When the banality of Michael Brown’s ordinary teenaged life — music, marijuana, and college aspirations — reveal Brown to be neither straightforwardly thuggish nor innocently cherubic, conservatives lose their ever-lovin’ minds. They spin their wheels trying desperately to fit a square peg into a circular hole. They deplore the mainstream media whom they — and they alone — interpret as casting Michael Brown as a “goody two shoes”, a pejorative phrase that no one defending the humanity of Michael Brown has actually used.

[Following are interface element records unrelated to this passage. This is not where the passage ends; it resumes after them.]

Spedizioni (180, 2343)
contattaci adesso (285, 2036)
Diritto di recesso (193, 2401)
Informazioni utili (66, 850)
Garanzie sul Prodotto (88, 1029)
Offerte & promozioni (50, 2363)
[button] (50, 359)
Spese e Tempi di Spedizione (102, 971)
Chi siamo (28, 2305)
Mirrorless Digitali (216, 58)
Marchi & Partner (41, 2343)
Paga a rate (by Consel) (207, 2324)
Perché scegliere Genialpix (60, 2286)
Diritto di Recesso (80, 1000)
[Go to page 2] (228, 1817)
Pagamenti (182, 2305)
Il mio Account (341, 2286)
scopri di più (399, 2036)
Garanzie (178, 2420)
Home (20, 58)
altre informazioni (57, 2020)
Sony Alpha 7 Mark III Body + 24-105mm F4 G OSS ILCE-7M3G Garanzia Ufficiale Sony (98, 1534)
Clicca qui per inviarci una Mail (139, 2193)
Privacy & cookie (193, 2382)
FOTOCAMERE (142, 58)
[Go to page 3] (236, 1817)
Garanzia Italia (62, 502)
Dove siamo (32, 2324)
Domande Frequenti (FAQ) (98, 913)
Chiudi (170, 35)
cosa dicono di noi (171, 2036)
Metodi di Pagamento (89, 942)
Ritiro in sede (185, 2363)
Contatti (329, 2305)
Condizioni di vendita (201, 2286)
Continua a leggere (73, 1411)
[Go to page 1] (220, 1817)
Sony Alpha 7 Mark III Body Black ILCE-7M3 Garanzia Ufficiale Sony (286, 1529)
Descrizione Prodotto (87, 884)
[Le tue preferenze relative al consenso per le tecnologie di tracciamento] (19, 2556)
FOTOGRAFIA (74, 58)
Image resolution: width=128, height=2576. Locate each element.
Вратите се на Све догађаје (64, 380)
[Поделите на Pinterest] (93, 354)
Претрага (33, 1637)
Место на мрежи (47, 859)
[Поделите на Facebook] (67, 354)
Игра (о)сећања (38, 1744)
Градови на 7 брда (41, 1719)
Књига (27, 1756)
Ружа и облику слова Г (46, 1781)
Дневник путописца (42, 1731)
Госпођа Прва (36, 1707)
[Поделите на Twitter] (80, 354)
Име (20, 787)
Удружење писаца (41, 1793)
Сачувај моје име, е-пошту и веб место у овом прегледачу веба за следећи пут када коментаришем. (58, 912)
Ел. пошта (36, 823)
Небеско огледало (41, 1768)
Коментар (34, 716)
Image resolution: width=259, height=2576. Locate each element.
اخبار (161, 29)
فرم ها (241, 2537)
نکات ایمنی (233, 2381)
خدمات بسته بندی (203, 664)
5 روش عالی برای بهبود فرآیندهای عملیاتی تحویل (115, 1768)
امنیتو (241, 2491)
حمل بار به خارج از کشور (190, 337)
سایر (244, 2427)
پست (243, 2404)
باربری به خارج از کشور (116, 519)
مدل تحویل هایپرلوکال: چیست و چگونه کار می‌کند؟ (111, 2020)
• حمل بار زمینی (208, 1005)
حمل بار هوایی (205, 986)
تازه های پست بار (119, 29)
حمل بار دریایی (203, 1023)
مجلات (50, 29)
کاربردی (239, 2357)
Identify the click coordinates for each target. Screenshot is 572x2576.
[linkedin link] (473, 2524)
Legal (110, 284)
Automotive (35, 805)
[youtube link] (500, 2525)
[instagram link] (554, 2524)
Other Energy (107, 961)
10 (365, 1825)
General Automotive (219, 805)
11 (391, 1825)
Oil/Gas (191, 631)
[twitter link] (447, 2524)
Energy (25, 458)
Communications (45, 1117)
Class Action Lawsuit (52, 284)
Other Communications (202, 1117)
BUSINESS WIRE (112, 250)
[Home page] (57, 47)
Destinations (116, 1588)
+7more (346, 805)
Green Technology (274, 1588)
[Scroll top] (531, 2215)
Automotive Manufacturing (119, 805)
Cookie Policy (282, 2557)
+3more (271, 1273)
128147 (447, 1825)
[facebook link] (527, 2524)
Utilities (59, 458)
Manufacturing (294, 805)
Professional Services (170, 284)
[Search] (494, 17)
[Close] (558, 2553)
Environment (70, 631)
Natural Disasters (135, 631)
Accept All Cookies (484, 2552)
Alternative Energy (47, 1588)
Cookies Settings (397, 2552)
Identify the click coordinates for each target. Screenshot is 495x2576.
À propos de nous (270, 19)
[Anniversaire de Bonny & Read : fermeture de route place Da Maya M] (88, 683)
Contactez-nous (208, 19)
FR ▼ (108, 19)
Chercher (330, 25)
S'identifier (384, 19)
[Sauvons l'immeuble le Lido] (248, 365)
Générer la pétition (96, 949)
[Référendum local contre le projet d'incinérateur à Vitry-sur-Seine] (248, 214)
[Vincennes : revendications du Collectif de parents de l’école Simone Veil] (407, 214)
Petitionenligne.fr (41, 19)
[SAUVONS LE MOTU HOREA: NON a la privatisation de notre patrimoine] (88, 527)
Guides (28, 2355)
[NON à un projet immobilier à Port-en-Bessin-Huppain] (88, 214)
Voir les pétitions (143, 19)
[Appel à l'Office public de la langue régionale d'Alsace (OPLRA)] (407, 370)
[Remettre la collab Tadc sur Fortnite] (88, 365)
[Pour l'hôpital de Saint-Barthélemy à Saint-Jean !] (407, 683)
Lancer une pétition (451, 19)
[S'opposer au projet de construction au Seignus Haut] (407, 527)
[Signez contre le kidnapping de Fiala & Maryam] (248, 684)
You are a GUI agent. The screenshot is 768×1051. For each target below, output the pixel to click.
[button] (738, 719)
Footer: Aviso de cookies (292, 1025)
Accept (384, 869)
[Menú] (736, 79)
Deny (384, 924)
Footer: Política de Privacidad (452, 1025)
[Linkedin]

They cannot handle the notion that Michael Brown was — quite simply and humanly — an “unarmed Black teenager”, and that his life — like the life of any human — is valuable, flaws and all. Instead, it is first of disconcerting importance that it be clarified publicly: which of the two stereotypes available to Michael Brown — “thug” or “angel” — did he embody?
I am reminded of my own experiences as an Asian American, and the stifling Orientalism that describes our day-to-day existence. The stereotypes of the Asian American community are a case study in extremes: the hyper-physical martial artist or the meek cubicle engineer; the cutthroat industrialist or the servile coolie; the dragon lady or the lotus blossum.
The same dynamic is true for all people of colour. The center is unavailable to us; it has already been defined by — and therefore reserved for — the Occidental. All that remains is navigation between the thin orbiting stereotypes that represent the extreme.
And so, Michael Brown can either be “angel” or “thug”; he can never be simply human.